The elements in the new situation include more students, less money, assessment, quality, technology, productivity, student responsibility for learning, lifelong learning, distance learning and a generation that does not learn or gain understanding as we did. I call it the "point and click" generation. They have been nurtured on a diet of television and video games. In some ways, we have exposed our children to television in ways that stifle their imaginations, curiosity and fantasies. Neil Postman said, "our politics, religion, news, athletics, education and commerce have been transformed into congenial adjuncts of show business . . . the result is that we as a people are on the verge of amusing ourselves to death."1 The addition of computers in infant schools and above could exacerbate the problems.
If teachers are to be more productive, that is, teach more students in a given period of time and if students are to take more responsibility for their own learning there will have to be some big changes. For some people, technology is the magic answer. There are people who believe that technology will solve all the problems. Government officials and politicians look at private industry and see that we are producing more goods with fewer people . Processes of reengineering, using computers to control production work well for goods where uniformity is desired. They do not work well for people. The cookie cutter approach does not result in educated people.
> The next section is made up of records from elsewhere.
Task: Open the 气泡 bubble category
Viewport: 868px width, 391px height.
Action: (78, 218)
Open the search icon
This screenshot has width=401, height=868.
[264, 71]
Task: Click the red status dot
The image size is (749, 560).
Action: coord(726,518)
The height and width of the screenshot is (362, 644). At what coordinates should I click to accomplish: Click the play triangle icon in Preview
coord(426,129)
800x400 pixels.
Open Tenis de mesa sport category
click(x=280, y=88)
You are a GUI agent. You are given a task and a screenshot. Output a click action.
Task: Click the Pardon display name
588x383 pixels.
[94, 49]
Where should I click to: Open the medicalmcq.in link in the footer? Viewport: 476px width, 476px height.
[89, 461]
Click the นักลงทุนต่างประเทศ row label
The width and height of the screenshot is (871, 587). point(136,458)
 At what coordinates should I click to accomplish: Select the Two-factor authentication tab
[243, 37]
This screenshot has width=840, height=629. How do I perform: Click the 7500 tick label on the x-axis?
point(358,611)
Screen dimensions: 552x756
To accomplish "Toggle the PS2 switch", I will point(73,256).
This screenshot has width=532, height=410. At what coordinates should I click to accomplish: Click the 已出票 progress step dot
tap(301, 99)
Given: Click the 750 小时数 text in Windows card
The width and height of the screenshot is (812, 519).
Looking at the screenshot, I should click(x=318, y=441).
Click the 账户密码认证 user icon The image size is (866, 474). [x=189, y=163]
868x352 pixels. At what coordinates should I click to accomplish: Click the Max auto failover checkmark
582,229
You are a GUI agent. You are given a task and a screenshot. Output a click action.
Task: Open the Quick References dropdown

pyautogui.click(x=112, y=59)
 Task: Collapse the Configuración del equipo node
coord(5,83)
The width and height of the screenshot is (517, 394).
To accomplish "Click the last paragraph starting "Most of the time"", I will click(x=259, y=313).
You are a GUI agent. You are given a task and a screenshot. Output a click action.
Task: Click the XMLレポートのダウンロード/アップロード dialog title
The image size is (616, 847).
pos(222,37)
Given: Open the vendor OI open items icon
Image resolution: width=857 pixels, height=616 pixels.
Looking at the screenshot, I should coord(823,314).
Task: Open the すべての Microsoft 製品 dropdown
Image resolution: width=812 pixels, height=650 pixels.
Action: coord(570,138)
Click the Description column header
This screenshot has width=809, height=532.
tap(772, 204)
Teachers will have to transform themselves into multimedia producers, team leaders, directors and coaches. Faculty accustomed to teaching with lectures, chalk and blackboard are likely to encounter difficulty in meeting new demands. In the process of restructuring, we may lose some excellent teachers whose experience and skills we need.
Research also is changing. It is becoming more interdisciplinary on the one hand and more specialized and fragmented on the other. There are researchers studying smaller and smaller areas while others are branching to other disciplines and combing those disciplines into new areas. These trends are apparent in all fields.